**Task inputs:**
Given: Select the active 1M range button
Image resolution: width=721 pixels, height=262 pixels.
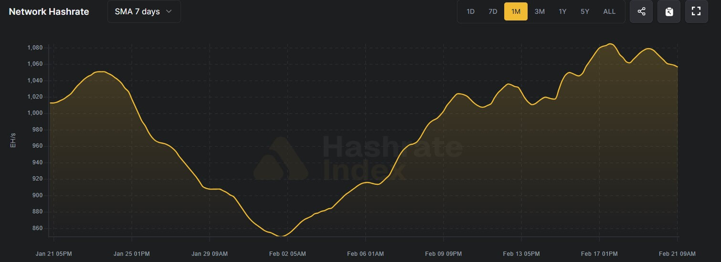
--
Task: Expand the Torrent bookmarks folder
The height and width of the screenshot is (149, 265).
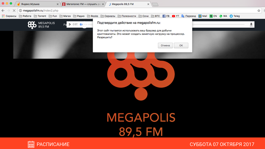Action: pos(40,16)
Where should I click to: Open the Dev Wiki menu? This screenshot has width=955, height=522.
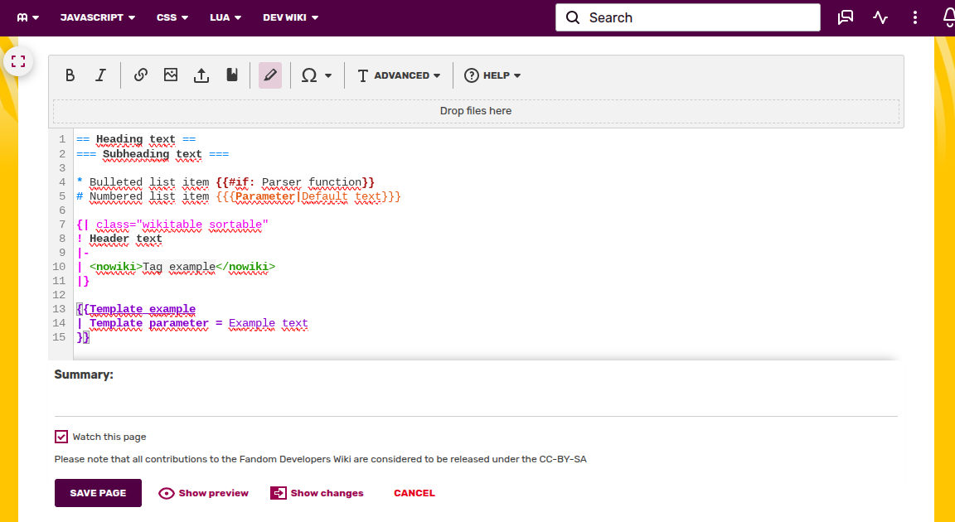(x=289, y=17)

**Work to complete:** Render the rows from the line containing "Where should I" down to the line containing "(x=289, y=17)" as a two-column CSV with the header instruction,coordinates. Give one line per row, put each value in a single quoted field with line breaks replaced by spaces, and leave out the pictures.

**Solved exercise:**
instruction,coordinates
"Where should I click to: Open the Dev Wiki menu? This screenshot has width=955, height=522.","(x=289, y=17)"